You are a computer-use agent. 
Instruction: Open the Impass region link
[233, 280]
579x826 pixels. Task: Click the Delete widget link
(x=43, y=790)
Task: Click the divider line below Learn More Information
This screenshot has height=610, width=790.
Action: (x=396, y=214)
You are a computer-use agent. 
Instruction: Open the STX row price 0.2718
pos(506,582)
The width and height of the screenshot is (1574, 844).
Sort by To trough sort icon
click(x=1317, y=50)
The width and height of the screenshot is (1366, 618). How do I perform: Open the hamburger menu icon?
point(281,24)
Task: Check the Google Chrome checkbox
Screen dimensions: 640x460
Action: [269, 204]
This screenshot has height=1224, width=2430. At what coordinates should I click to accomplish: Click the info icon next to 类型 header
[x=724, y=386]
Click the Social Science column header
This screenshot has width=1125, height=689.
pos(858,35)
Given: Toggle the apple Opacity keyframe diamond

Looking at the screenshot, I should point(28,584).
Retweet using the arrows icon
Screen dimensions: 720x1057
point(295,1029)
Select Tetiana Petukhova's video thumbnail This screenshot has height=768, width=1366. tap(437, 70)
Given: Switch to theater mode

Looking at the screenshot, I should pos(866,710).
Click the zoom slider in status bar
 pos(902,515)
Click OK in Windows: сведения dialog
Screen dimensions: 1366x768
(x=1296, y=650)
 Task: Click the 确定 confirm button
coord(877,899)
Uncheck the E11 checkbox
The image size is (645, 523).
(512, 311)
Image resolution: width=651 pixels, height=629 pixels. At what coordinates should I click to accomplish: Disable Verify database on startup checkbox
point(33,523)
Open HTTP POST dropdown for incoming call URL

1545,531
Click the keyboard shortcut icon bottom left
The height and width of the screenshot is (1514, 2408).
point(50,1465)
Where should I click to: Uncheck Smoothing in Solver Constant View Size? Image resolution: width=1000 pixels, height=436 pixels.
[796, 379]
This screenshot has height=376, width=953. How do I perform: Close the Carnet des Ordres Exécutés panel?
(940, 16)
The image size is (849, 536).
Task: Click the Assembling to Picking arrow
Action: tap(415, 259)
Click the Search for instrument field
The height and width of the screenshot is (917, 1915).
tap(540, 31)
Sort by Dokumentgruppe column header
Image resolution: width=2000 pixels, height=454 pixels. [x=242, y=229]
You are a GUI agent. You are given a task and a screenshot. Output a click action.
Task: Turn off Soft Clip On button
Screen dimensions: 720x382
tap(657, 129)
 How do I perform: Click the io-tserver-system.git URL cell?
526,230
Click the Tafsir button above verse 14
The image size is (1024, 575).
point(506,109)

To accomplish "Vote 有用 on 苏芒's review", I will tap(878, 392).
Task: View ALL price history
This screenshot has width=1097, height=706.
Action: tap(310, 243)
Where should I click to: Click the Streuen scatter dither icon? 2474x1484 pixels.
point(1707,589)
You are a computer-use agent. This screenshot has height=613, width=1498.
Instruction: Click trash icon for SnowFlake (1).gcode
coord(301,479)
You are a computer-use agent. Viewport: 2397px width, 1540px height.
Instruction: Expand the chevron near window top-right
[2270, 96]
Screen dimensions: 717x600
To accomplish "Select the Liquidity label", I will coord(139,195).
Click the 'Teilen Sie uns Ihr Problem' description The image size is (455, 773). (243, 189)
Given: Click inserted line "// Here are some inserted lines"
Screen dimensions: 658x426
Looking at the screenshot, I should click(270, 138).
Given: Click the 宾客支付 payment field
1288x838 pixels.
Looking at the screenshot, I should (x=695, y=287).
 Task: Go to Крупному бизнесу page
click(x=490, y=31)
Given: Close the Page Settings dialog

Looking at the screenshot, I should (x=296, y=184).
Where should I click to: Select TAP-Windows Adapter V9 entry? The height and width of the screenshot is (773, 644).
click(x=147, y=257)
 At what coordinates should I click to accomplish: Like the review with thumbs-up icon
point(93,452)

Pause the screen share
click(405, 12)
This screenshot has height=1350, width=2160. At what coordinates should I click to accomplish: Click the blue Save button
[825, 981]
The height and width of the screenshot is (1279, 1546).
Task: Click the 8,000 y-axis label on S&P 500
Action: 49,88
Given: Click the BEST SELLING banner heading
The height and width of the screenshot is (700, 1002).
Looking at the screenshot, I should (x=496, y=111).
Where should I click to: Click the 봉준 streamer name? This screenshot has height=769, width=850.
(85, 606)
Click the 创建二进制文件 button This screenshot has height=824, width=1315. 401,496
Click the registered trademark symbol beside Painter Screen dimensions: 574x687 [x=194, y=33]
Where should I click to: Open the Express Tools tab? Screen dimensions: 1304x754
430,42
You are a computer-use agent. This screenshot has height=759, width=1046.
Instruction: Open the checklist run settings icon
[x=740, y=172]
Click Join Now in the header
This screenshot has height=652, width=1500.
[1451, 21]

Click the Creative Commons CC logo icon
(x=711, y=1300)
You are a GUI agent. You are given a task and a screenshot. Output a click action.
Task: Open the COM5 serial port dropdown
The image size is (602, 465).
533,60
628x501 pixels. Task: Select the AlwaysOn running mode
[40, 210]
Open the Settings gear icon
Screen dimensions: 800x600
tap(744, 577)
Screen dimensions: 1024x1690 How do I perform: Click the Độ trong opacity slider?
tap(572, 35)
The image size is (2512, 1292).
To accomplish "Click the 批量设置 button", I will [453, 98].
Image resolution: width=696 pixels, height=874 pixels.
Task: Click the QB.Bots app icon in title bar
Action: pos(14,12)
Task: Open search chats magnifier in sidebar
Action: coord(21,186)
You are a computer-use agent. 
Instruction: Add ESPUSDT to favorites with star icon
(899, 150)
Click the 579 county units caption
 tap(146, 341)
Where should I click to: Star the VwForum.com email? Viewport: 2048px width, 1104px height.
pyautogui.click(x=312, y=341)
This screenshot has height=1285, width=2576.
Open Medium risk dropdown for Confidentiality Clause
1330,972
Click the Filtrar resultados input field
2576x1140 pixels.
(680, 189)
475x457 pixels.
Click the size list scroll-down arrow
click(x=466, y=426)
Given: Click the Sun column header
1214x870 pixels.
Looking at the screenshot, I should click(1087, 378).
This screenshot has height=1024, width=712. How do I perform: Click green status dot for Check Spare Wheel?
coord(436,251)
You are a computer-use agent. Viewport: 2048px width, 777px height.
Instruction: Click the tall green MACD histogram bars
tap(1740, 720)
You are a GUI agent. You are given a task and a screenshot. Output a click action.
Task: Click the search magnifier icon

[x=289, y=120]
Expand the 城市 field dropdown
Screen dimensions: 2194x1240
════════
■ **Aim of the exercise**:
Please lay out the data above as a Markdown table with two columns, Row and Line: number each line in order and skip any blank lines.

■ **In response**:
| Row | Line |
|---|---|
| 1 | You are a computer-use agent.  |
| 2 | Instruction: Open the Impass region link |
| 3 | [233, 280] |
| 4 | 579x826 pixels. Task: Click the Delete widget link |
| 5 | (x=43, y=790) |
| 6 | Task: Click the divider line below Learn More Information |
| 7 | This screenshot has height=610, width=790. |
| 8 | Action: (x=396, y=214) |
| 9 | You are a computer-use agent.  |
| 10 | Instruction: Open the STX row price 0.2718 |
| 11 | pos(506,582) |
| 12 | The width and height of the screenshot is (1574, 844). |
| 13 | Sort by To trough sort icon |
| 14 | click(x=1317, y=50) |
| 15 | The width and height of the screenshot is (1366, 618). How do I perform: Open the hamburger menu icon? |
| 16 | point(281,24) |
| 17 | Task: Check the Google Chrome checkbox |
| 18 | Screen dimensions: 640x460 |
| 19 | Action: [269, 204] |
| 20 | This screenshot has height=1224, width=2430. At what coordinates should I click to accomplish: Click the info icon next to 类型 header |
| 21 | [x=724, y=386] |
| 22 | Click the Social Science column header |
| 23 | This screenshot has width=1125, height=689. |
| 24 | pos(858,35) |
| 25 | Given: Toggle the apple Opacity keyframe diamond |
| 26 | Looking at the screenshot, I should point(28,584). |
| 27 | Retweet using the arrows icon |
| 28 | Screen dimensions: 720x1057 |
| 29 | point(295,1029) |
| 30 | Select Tetiana Petukhova's video thumbnail This screenshot has height=768, width=1366. tap(437, 70) |
| 31 | Given: Switch to theater mode |
| 32 | Looking at the screenshot, I should pos(866,710). |
| 33 | Click the zoom slider in status bar |
| 34 |  pos(902,515) |
| 35 | Click OK in Windows: сведения dialog |
| 36 | Screen dimensions: 1366x768 |
| 37 | (x=1296, y=650) |
| 38 |  Task: Click the 确定 confirm button |
| 39 | coord(877,899) |
| 40 | Uncheck the E11 checkbox |
| 41 | The image size is (645, 523). |
| 42 | (512, 311) |
| 43 | Image resolution: width=651 pixels, height=629 pixels. At what coordinates should I click to accomplish: Disable Verify database on startup checkbox |
| 44 | point(33,523) |
| 45 | Open HTTP POST dropdown for incoming call URL |
| 46 | 1545,531 |
| 47 | Click the keyboard shortcut icon bottom left |
| 48 | The height and width of the screenshot is (1514, 2408). |
| 49 | point(50,1465) |
| 50 | Where should I click to: Uncheck Smoothing in Solver Constant View Size? Image resolution: width=1000 pixels, height=436 pixels. |
| 51 | [796, 379] |
| 52 | This screenshot has height=376, width=953. How do I perform: Close the Carnet des Ordres Exécutés panel? |
| 53 | (940, 16) |
| 54 | The image size is (849, 536). |
| 55 | Task: Click the Assembling to Picking arrow |
| 56 | Action: tap(415, 259) |
| 57 | Click the Search for instrument field |
| 58 | The height and width of the screenshot is (917, 1915). |
| 59 | tap(540, 31) |
| 60 | Sort by Dokumentgruppe column header |
| 61 | Image resolution: width=2000 pixels, height=454 pixels. [x=242, y=229] |
| 62 | You are a GUI agent. You are given a task and a screenshot. Output a click action. |
| 63 | Task: Turn off Soft Clip On button |
| 64 | Screen dimensions: 720x382 |
| 65 | tap(657, 129) |
| 66 |  How do I perform: Click the io-tserver-system.git URL cell? |
| 67 | 526,230 |
| 68 | Click the Tafsir button above verse 14 |
| 69 | The image size is (1024, 575). |
| 70 | point(506,109) |
| 71 | To accomplish "Vote 有用 on 苏芒's review", I will tap(878, 392). |
| 72 | Task: View ALL price history |
| 73 | This screenshot has width=1097, height=706. |
| 74 | Action: tap(310, 243) |
| 75 | Where should I click to: Click the Streuen scatter dither icon? 2474x1484 pixels. |
| 76 | point(1707,589) |
| 77 | You are a computer-use agent. This screenshot has height=613, width=1498. |
| 78 | Instruction: Click trash icon for SnowFlake (1).gcode |
| 79 | coord(301,479) |
| 80 | You are a computer-use agent. Viewport: 2397px width, 1540px height. |
| 81 | Instruction: Expand the chevron near window top-right |
| 82 | [2270, 96] |
| 83 | Screen dimensions: 717x600 |
| 84 | To accomplish "Select the Liquidity label", I will coord(139,195). |
| 85 | Click the 'Teilen Sie uns Ihr Problem' description The image size is (455, 773). (243, 189) |
| 86 | Given: Click inserted line "// Here are some inserted lines" |
| 87 | Screen dimensions: 658x426 |
| 88 | Looking at the screenshot, I should click(270, 138). |
| 89 | Given: Click the 宾客支付 payment field |
| 90 | 1288x838 pixels. |
| 91 | Looking at the screenshot, I should (x=695, y=287). |
| 92 |  Task: Go to Крупному бизнесу page |
| 93 | click(x=490, y=31) |
| 94 | Given: Close the Page Settings dialog |
| 95 | Looking at the screenshot, I should (x=296, y=184). |
| 96 | Where should I click to: Select TAP-Windows Adapter V9 entry? The height and width of the screenshot is (773, 644). |
| 97 | click(x=147, y=257) |
| 98 |  At what coordinates should I click to accomplish: Like the review with thumbs-up icon |
| 99 | point(93,452) |
| 100 | Pause the screen share |
| 101 | click(405, 12) |
| 102 | This screenshot has height=1350, width=2160. At what coordinates should I click to accomplish: Click the blue Save button |
| 103 | [825, 981] |
| 104 | The height and width of the screenshot is (1279, 1546). |
| 105 | Task: Click the 8,000 y-axis label on S&P 500 |
| 106 | Action: 49,88 |
| 107 | Given: Click the BEST SELLING banner heading |
| 108 | The height and width of the screenshot is (700, 1002). |
| 109 | Looking at the screenshot, I should (x=496, y=111). |
| 110 | Where should I click to: Click the 봉준 streamer name? This screenshot has height=769, width=850. |
| 111 | (85, 606) |
| 112 | Click the 创建二进制文件 button This screenshot has height=824, width=1315. 401,496 |
| 113 | Click the registered trademark symbol beside Painter Screen dimensions: 574x687 [x=194, y=33] |
| 114 | Where should I click to: Open the Express Tools tab? Screen dimensions: 1304x754 |
| 115 | 430,42 |
| 116 | You are a computer-use agent. This screenshot has height=759, width=1046. |
| 117 | Instruction: Open the checklist run settings icon |
| 118 | [x=740, y=172] |
| 119 | Click Join Now in the header |
| 120 | This screenshot has height=652, width=1500. |
| 121 | [1451, 21] |
| 122 | Click the Creative Commons CC logo icon |
| 123 | (x=711, y=1300) |
| 124 | You are a GUI agent. You are given a task and a screenshot. Output a click action. |
| 125 | Task: Open the COM5 serial port dropdown |
| 126 | The image size is (602, 465). |
| 127 | 533,60 |
| 128 | 628x501 pixels. Task: Select the AlwaysOn running mode |
| 129 | [40, 210] |
| 130 | Open the Settings gear icon |
| 131 | Screen dimensions: 800x600 |
| 132 | tap(744, 577) |
| 133 | Screen dimensions: 1024x1690 How do I perform: Click the Độ trong opacity slider? |
| 134 | tap(572, 35) |
| 135 | The image size is (2512, 1292). |
| 136 | To accomplish "Click the 批量设置 button", I will [453, 98]. |
| 137 | Image resolution: width=696 pixels, height=874 pixels. |
| 138 | Task: Click the QB.Bots app icon in title bar |
| 139 | Action: pos(14,12) |
| 140 | Task: Open search chats magnifier in sidebar |
| 141 | Action: coord(21,186) |
| 142 | You are a computer-use agent.  |
| 143 | Instruction: Add ESPUSDT to favorites with star icon |
| 144 | (899, 150) |
| 145 | Click the 579 county units caption |
| 146 |  tap(146, 341) |
| 147 | Where should I click to: Star the VwForum.com email? Viewport: 2048px width, 1104px height. |
| 148 | pyautogui.click(x=312, y=341) |
| 149 | This screenshot has height=1285, width=2576. |
| 150 | Open Medium risk dropdown for Confidentiality Clause |
| 151 | 1330,972 |
| 152 | Click the Filtrar resultados input field |
| 153 | 2576x1140 pixels. |
| 154 | (680, 189) |
| 155 | 475x457 pixels. |
| 156 | Click the size list scroll-down arrow |
| 157 | click(x=466, y=426) |
| 158 | Given: Click the Sun column header |
| 159 | 1214x870 pixels. |
| 160 | Looking at the screenshot, I should click(1087, 378). |
| 161 | This screenshot has height=1024, width=712. How do I perform: Click green status dot for Check Spare Wheel? |
| 162 | coord(436,251) |
| 163 | You are a computer-use agent. Viewport: 2048px width, 777px height. |
| 164 | Instruction: Click the tall green MACD histogram bars |
| 165 | tap(1740, 720) |
| 166 | You are a GUI agent. You are given a task and a screenshot. Output a click action. |
| 167 | Task: Click the search magnifier icon |
| 168 | [x=289, y=120] |
| 169 | Expand the 城市 field dropdown |
| 170 | Screen dimensions: 2194x1240 |